Although it’s not required for the personas you’ll create in this course, it may be helpful to include more information. For example, you could include a detailed description of the individual’s personality, hobbies, values, and lifestyle. Including more information can help you understand the customer better.
Researching your customers
Creating an accurate customer persona begins with research. You’ll need data about your customers, including demographics like age, location, household, education, and occupation. You’ll also need data that describes your customers’ goals and barriers (or pain points).
Companies gather this type of data using analytics tools, customer interviews, surveys, focus groups, and other research methods.
Here are some examples of questions you might ask to gather customer data:
- What is your age?
- What is your education level?
- Where do you live?
- Whom do you live with?
- What is your occupation?
- What are your primary activities on a typical workday? What about on the weekend?
- What challenges do you face?
- What do you value most?
- What are your goals?
The questions you ask should also be tailored specifically to address your company’s products or services.
After you gather and compile all the data, you’ll need to organize it by finding trends and grouping similar answers together. Then, based on the data collected, you can create fictional personas that represent each target group in your target audience.
Here is an example of how you might organize your customer data in a spreadsheet:
Customer persona examples
The following examples represent customer personas for a company that sells camping tents, which is one of the examples used in a video. Based on the company’s research, they found that a majority of their customers were parents or guardians in their mid-30s to mid-50s with two or three children. They also researched the goals and barriers for their customers and found that customers fit into several different groups based on their answers. They used the information from this research to create a customer persona that represents each group.
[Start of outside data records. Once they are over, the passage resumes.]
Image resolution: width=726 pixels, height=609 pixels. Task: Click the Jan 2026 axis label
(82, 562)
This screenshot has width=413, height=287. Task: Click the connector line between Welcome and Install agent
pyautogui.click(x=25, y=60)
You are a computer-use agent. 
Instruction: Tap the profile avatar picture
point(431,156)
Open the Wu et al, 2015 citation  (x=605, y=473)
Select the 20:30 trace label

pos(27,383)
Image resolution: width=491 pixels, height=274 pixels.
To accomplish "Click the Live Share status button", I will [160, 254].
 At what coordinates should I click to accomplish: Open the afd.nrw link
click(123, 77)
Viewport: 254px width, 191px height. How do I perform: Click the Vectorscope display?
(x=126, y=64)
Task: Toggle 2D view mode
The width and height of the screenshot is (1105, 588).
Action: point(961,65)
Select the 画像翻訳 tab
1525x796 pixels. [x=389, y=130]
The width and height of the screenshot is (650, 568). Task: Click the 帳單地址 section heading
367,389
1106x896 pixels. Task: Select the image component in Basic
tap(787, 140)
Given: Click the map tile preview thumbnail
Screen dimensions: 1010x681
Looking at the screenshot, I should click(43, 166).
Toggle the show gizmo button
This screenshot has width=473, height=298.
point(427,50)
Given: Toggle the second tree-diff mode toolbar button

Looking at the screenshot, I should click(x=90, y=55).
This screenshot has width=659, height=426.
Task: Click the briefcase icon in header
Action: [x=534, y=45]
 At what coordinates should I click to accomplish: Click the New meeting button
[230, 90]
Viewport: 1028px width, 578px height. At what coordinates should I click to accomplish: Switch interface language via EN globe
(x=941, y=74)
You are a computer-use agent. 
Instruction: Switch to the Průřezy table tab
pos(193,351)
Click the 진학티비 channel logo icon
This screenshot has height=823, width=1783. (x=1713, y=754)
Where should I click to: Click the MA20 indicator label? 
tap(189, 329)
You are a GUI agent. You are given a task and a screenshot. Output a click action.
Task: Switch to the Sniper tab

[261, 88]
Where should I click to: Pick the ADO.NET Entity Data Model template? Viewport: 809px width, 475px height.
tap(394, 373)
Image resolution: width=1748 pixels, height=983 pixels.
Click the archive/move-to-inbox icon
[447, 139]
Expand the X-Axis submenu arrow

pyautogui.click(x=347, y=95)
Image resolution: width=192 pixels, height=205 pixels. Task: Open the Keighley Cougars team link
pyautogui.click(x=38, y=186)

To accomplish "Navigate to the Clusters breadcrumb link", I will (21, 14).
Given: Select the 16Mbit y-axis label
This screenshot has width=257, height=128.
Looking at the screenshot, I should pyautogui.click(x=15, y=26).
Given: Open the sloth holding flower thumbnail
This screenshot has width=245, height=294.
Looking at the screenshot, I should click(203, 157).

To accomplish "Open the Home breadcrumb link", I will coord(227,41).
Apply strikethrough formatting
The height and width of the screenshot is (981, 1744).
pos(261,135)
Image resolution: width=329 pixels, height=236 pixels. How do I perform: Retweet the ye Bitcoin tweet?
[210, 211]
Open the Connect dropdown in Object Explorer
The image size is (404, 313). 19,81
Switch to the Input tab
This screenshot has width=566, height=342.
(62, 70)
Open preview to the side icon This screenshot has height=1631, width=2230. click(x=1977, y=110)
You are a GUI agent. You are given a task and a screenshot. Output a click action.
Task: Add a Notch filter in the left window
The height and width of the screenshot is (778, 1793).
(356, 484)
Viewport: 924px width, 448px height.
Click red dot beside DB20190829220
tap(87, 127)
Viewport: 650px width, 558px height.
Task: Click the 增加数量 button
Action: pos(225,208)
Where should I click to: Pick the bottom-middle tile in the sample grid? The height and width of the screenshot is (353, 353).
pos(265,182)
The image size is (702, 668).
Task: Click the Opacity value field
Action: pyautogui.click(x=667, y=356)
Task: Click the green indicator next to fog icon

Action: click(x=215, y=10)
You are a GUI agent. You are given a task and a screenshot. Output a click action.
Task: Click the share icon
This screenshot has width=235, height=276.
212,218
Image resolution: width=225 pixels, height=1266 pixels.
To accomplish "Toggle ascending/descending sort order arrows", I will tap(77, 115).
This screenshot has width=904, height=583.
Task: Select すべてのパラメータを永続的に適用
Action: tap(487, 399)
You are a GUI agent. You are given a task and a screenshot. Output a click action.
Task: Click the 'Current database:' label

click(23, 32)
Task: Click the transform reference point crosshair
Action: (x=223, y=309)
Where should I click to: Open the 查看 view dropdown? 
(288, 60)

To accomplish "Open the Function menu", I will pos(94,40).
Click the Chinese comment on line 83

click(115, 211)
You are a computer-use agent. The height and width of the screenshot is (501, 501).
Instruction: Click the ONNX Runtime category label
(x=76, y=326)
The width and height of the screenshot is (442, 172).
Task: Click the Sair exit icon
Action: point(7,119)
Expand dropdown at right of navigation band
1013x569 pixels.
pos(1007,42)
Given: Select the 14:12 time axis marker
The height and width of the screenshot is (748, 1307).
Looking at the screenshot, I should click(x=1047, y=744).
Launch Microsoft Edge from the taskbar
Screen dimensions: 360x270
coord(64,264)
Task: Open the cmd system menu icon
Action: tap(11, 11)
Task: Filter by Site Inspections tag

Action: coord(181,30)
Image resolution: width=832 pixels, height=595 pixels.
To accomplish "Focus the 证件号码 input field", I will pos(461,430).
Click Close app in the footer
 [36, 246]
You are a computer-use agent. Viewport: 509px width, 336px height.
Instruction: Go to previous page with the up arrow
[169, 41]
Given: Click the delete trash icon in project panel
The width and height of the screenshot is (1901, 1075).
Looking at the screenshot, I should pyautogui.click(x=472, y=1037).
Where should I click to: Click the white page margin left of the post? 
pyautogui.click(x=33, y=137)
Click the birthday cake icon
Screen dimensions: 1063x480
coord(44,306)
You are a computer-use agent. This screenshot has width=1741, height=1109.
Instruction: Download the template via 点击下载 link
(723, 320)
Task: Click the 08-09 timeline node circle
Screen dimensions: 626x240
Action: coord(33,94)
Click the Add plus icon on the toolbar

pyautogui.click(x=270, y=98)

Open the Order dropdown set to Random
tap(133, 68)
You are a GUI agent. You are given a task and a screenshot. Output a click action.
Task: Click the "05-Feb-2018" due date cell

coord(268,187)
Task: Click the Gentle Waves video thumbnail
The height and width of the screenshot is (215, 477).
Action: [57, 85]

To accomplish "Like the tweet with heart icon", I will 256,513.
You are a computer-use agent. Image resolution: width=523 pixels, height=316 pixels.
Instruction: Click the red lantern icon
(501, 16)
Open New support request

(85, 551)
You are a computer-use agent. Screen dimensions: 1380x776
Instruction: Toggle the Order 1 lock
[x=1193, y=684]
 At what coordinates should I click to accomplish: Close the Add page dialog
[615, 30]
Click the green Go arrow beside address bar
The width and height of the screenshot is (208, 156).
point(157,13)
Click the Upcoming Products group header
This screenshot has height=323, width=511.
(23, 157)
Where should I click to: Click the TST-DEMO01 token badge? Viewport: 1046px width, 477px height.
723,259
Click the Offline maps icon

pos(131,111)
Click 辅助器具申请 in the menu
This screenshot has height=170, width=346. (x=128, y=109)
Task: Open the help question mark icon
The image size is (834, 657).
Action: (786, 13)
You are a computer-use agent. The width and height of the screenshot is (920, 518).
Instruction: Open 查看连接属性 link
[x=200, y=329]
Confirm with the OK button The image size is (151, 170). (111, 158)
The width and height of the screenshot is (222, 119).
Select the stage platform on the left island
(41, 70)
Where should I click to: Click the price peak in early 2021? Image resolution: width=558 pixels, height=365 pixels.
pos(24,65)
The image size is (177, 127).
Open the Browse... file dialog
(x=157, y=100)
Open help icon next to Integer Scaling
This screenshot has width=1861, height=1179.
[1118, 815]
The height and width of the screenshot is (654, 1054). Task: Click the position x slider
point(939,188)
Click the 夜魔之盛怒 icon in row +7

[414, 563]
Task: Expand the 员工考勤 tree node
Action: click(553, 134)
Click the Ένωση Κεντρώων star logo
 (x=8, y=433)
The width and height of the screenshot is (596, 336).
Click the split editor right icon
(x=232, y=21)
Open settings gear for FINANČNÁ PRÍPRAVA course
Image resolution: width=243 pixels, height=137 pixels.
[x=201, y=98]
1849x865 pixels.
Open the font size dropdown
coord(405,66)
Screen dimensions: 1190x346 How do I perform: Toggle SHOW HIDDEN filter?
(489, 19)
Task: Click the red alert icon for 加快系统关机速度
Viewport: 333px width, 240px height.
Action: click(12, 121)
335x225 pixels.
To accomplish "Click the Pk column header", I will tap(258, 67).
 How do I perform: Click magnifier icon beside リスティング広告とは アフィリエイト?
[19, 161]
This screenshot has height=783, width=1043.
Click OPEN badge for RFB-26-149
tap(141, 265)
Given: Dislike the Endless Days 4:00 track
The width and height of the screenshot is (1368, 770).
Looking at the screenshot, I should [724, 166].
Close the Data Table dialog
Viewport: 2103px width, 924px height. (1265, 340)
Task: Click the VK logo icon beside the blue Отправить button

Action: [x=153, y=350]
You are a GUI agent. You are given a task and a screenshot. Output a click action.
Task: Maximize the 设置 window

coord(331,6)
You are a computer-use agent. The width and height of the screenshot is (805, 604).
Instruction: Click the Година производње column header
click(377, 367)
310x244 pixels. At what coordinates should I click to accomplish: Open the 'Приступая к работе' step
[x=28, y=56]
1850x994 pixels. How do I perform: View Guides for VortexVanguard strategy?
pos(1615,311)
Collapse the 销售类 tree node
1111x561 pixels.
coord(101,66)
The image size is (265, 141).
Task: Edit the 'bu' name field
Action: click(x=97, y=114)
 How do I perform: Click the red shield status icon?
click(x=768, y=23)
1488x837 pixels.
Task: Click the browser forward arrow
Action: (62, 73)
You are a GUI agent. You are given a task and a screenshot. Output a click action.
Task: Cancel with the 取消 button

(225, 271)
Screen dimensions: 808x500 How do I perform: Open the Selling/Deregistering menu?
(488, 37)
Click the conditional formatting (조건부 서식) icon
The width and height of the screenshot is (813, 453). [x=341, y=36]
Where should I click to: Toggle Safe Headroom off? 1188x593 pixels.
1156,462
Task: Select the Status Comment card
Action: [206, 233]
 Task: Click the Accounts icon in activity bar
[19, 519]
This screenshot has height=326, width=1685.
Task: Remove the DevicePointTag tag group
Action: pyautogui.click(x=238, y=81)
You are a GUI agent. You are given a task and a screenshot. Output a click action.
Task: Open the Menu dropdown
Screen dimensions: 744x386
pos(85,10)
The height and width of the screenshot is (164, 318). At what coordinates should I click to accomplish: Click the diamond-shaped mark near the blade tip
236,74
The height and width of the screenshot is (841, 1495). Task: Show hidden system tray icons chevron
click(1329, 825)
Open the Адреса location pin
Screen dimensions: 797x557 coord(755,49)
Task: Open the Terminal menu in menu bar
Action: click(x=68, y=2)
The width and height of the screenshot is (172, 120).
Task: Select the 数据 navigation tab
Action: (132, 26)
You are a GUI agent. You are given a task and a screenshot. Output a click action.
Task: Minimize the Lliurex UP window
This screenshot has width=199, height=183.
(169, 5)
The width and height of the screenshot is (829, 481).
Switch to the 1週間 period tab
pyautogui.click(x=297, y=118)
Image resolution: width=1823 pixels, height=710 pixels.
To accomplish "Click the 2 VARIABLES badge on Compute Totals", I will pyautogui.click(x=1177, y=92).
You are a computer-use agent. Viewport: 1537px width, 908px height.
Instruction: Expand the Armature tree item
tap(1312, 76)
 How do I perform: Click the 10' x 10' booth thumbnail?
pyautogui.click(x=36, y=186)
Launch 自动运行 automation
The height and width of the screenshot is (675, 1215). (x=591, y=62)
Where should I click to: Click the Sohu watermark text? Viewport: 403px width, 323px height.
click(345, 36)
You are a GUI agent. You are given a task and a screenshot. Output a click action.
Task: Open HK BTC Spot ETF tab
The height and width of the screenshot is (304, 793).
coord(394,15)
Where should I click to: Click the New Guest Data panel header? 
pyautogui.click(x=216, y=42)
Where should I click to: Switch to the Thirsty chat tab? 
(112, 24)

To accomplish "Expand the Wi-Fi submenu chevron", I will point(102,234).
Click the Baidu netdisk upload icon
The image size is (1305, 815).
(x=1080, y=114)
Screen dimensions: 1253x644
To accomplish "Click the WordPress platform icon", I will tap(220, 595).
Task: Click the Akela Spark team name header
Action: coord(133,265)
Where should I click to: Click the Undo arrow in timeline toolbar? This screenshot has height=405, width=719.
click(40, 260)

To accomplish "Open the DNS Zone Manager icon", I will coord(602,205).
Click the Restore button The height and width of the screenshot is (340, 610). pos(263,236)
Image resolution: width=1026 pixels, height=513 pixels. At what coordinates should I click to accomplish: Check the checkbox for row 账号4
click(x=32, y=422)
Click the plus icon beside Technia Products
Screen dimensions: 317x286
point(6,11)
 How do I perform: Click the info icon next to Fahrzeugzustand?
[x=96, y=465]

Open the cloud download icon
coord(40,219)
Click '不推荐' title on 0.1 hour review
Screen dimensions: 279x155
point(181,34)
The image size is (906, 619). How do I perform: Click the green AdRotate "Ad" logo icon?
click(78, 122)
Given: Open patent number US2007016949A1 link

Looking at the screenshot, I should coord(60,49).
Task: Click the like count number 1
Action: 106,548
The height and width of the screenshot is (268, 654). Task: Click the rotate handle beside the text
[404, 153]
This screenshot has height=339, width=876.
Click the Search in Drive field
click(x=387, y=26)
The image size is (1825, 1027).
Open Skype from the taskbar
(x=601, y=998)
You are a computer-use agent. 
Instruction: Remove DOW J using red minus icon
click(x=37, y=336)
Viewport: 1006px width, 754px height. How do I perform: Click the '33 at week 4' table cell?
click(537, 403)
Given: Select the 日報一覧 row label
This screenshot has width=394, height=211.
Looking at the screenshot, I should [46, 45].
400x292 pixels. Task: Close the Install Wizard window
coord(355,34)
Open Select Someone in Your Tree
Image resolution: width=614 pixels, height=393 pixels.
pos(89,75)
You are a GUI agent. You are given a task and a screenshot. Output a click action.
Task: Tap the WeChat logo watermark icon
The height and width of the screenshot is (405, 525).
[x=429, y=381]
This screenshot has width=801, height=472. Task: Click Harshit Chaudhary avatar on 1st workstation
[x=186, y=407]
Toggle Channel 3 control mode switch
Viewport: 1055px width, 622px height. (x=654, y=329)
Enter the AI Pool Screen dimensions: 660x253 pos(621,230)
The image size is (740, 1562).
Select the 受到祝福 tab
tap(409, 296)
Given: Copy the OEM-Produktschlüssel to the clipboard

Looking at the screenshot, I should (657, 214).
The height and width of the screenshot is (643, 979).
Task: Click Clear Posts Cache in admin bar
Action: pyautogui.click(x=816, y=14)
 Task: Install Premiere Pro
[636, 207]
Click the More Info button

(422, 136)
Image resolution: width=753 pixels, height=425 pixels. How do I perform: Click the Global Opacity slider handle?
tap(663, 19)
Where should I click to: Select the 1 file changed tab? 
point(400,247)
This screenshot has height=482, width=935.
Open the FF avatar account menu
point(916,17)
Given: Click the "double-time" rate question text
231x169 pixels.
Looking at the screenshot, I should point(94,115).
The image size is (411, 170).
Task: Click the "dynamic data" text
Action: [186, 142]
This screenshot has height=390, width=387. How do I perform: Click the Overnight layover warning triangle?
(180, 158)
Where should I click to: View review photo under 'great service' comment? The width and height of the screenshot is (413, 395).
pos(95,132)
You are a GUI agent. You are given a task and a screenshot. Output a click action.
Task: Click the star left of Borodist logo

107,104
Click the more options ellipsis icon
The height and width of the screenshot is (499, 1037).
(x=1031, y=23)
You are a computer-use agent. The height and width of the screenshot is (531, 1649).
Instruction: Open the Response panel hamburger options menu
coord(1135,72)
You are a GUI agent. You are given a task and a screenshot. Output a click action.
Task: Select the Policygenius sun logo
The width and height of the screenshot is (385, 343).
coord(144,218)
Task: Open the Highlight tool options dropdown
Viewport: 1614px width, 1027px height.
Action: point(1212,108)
Here is one of the customer personas that the camping tents company created:
- Who: Antonio Weber is a 35-year-old dad with three young kids. He is an electrician with an associate’s degree and lives in the suburbs.
- Goals:
- To share a love for the outdoors with his three young kids
- To purchase a large, budget-friendly tent that will last for several years
- Barrier: Concern about being able to set up the tent alone, since the kids are too young to help with this task
Persona 1
This is an example of a customer persona for Antonio Weber.
Here is another customer persona that the company created:
- Who: Juliana Soto is a 50-year-old parent with two college-age daughters. They are an insurance agent with a bachelor’s degree and live in the city.
- Goals:
- To plan an affordable month-long family road trip across the United States
- To find a waterproof tent that will keep the family dry and protected in all types of weather
- Barrier: Concern about the tent leaking during a rain storm due to a prior experience
Persona 2
This is an example of a customer persona for Juliana Soto.

Why customer personas make a difference
It’s important to remember that customer personas are based on the research and information you have about your actual customers. Accurate customer personas based on research help you better connect with your target audience.
Creating customer personas will help you approach your work from the customer’s point of view. Your marketing messages, your brand voice, and your email and social media campaigns can all benefit from knowing the customer at a deeper level.
Key takeaways
Creating customer personas can help you better understand and empathize with your target audience. The process begins with researching and identifying who your customers are. Then you group similar customers together and create a customer persona to represent each group.